BEGIN Information given
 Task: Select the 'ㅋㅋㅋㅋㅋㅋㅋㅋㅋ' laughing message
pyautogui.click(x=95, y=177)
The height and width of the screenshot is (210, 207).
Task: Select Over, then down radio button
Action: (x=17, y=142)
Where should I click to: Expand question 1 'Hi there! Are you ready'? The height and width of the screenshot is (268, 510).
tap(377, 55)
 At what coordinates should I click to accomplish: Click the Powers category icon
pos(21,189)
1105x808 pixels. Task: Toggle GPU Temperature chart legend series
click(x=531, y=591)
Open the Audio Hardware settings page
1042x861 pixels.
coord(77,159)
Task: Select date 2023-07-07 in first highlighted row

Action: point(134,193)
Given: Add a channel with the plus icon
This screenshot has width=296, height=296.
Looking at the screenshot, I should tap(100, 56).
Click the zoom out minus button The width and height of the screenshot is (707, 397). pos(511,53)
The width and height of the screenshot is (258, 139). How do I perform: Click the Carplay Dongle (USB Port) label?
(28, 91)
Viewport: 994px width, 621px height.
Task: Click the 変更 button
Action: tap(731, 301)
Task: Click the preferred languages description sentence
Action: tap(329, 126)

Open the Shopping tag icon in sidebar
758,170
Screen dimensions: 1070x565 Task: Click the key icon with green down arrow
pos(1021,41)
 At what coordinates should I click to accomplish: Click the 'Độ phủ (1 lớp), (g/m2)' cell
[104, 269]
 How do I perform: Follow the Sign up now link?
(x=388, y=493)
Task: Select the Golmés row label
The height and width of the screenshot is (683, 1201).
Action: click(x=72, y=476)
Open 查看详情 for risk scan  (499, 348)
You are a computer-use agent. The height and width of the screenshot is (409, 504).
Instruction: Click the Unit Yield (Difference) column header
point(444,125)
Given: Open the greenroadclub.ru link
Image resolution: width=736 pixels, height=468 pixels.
END Information given
All the entries above must be repeated exactly as they were given.

 Task: Select the 'ㅋㅋㅋㅋㅋㅋㅋㅋㅋ' laughing message
pyautogui.click(x=95, y=177)
The height and width of the screenshot is (210, 207).
Task: Select Over, then down radio button
Action: (x=17, y=142)
Where should I click to: Expand question 1 'Hi there! Are you ready'? The height and width of the screenshot is (268, 510).
tap(377, 55)
 At what coordinates should I click to accomplish: Click the Powers category icon
pos(21,189)
1105x808 pixels. Task: Toggle GPU Temperature chart legend series
click(x=531, y=591)
Open the Audio Hardware settings page
1042x861 pixels.
coord(77,159)
Task: Select date 2023-07-07 in first highlighted row

Action: point(134,193)
Given: Add a channel with the plus icon
This screenshot has width=296, height=296.
Looking at the screenshot, I should tap(100, 56).
Click the zoom out minus button The width and height of the screenshot is (707, 397). pos(511,53)
The width and height of the screenshot is (258, 139). How do I perform: Click the Carplay Dongle (USB Port) label?
(28, 91)
Viewport: 994px width, 621px height.
Task: Click the 変更 button
Action: tap(731, 301)
Task: Click the preferred languages description sentence
Action: tap(329, 126)

Open the Shopping tag icon in sidebar
758,170
Screen dimensions: 1070x565 Task: Click the key icon with green down arrow
pos(1021,41)
 At what coordinates should I click to accomplish: Click the 'Độ phủ (1 lớp), (g/m2)' cell
[104, 269]
 How do I perform: Follow the Sign up now link?
(x=388, y=493)
Task: Select the Golmés row label
The height and width of the screenshot is (683, 1201).
Action: click(x=72, y=476)
Open 查看详情 for risk scan  (499, 348)
You are a computer-use agent. The height and width of the screenshot is (409, 504).
Instruction: Click the Unit Yield (Difference) column header
point(444,125)
Given: Open the greenroadclub.ru link
Image resolution: width=736 pixels, height=468 pixels.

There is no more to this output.